Are you talking to me? (Travis Bickle, taxista de Nueva York)

Los oteadores del estado anímico de los llamados a votar en las presidenciales de Estados Unidos han detectado cierta desafección hacia la candidata demócrata Kamala Harris en las comunidades latinas y afroamericanas. La razón, según estos observadores, es el machismo inherente a estas subculturas y el temor a que la antigua fiscal general de California no sea lo bastante contundente contra la inmigración que cruza a nado el Río Bravo (el río de John Wayne). En resumen, los morenos de pelo negro y rizado quieren ser blancos de pelo trigueño o calabaza porque no quieren ser losers. Se plantan ante la foto del/la candidato/a y le preguntan: ¿Habla usted conmigo? ¿sabe quién soy? ¿conoce el fondo de mi alma? No soy un fucking nigger ni un fucking wetback. Yo soy Travis Bickle y a mí no me tose nadie.

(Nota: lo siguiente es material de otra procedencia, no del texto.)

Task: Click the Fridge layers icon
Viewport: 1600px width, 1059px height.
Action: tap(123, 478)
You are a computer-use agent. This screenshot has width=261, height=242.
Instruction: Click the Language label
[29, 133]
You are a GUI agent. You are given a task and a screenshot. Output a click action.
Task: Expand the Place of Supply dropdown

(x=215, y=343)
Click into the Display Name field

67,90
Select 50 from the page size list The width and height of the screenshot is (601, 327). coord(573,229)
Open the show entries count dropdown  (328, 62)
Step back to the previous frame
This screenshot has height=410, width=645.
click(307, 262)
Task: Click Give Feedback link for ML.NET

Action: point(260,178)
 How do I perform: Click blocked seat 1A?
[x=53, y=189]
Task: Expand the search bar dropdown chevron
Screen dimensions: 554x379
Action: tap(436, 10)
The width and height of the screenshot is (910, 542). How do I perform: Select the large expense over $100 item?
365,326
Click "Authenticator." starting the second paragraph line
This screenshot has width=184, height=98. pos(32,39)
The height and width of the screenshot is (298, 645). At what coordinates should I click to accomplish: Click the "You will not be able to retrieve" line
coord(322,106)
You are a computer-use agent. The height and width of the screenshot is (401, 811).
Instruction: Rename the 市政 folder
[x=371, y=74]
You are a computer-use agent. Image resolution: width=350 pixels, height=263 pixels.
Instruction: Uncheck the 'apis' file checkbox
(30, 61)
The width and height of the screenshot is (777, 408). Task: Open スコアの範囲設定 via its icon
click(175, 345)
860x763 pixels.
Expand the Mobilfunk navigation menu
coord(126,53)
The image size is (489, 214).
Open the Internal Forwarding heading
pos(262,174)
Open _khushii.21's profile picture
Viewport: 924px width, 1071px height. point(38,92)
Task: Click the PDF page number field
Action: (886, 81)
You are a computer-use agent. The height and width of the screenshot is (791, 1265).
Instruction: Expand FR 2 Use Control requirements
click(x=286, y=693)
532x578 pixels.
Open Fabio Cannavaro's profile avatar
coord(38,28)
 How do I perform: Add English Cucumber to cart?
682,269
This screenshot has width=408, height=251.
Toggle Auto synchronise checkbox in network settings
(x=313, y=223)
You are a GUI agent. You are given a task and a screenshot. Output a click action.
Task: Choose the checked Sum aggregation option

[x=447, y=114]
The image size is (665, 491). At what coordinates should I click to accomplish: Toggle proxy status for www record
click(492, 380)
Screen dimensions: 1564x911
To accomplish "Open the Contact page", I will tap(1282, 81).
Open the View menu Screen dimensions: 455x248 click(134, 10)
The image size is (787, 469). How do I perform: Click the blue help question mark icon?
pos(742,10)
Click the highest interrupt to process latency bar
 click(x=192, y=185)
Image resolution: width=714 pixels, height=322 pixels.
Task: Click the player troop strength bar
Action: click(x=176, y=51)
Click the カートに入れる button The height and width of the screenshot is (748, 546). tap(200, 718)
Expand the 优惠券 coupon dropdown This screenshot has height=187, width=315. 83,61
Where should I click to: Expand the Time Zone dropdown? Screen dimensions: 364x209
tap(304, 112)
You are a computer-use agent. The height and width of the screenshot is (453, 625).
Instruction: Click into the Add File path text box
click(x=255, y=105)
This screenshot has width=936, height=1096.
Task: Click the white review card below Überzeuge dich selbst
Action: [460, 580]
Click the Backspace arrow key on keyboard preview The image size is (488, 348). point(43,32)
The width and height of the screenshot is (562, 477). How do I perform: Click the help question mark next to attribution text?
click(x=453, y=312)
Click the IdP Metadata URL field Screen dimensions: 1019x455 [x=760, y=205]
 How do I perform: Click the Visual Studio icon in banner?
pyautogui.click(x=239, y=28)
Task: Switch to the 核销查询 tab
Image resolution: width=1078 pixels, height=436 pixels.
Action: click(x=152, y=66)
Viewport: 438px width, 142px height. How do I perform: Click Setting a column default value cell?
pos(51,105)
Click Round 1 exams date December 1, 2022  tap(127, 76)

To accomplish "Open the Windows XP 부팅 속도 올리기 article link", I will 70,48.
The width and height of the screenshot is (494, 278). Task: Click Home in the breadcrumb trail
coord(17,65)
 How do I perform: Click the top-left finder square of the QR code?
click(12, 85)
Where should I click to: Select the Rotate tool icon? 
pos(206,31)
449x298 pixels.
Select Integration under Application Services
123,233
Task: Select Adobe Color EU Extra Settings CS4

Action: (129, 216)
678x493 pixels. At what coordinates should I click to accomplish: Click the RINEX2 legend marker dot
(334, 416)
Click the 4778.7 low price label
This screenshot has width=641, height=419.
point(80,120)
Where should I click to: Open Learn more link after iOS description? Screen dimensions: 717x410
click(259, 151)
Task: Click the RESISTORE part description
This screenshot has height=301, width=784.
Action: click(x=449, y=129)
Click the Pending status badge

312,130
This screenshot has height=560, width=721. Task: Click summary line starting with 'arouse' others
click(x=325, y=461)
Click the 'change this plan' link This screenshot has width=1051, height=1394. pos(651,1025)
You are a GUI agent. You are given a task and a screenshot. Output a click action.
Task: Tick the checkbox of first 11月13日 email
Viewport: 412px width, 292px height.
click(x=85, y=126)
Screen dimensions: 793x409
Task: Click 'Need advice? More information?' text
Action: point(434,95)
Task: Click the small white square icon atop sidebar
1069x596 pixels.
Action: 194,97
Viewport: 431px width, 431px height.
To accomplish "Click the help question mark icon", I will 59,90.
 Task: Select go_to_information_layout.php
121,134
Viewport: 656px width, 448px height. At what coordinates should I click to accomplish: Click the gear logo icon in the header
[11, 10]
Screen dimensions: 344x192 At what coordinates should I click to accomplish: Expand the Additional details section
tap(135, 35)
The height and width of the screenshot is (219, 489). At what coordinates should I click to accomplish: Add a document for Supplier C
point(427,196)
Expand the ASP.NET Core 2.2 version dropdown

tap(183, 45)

Travis era un pringao que conducía un taxi mugriento durante el turno de noche por el marasmo de Nueva York hasta que encontró sentido a su vida; se armó con unos cuantos pistolones, provocó una matanza de vecinos, rescató de la mala vida a una nínfula adorable procedente de las ondulantes praderas del Midwest y salió en los periódicos y en los informativos de la tele convertido en un héroe americano. América grande de nuevo significa más oportunidades para los travis nativos que recorren la noche interminable en un taxi y eso exige dos condiciones: frenar la competencia de los aspirantes a travis que pugnan por entrar desde el otro lado de Río Bravo y restaurar el orden tradicional en el que la pistola la lleva el tío, que puede ser un proxeneta, sí, como era Sport Higgins en el cuentecillo que hilvana este comentario, pero también un caballero artúrico que libra a la dama de las garras del dragón, como demostró ser Travis Bickle.

Kamala Harris destroza con su sola presencia esta ensoñación patriótica. Es demasiado segura de sí misma y tiene una risa fácil. Al otro lado del mundo, los talibanes afganos han prohibido a las mujeres que rían o hablen en voz alta pero aquí somos demócratas y les dejamos que se presenten a las elecciones. Otra cosa es que les votemos y que aceptemos el resultado si son elegidas.

En el laberinto de espejos en que se ha convertido el mundo occidental, la identidad parece ser el único salvoconducto. Necesitamos estar representados por nuestra propia imagen, hecha de sueños, y no necesariamente por quien defiende nuestros intereses. Travis Bickle hablaba consigo en el espejo para afirmarse. Cualquiera tiene en el bolsillo un puñadito de circunstancias como piezas de lego con las que construirse la identidad y un espejo en la pared donde componer la figura. La elección política, en este sentido, deja de servir a un proyecto colectivo de futuro para convertirse en una agregación de rasgos que nos devuelve la propia imagen. En el espejo, o en su versión portátil, el dispositivo móvil que nos acompaña a todas partes, solo dialogamos con nosotros mismos. La sorpresa está en que esta proliferación de identidades, que se creen diferentes, forma al final un arquetipo, un álbum de caras repetidas: una Gestalt, y detrás de tanto narcisismo está el miedo a romper el molde que nos sirve de nido. Un conservadurismo feroz, agresivo y estéril, que es la opción dominante de este tiempo.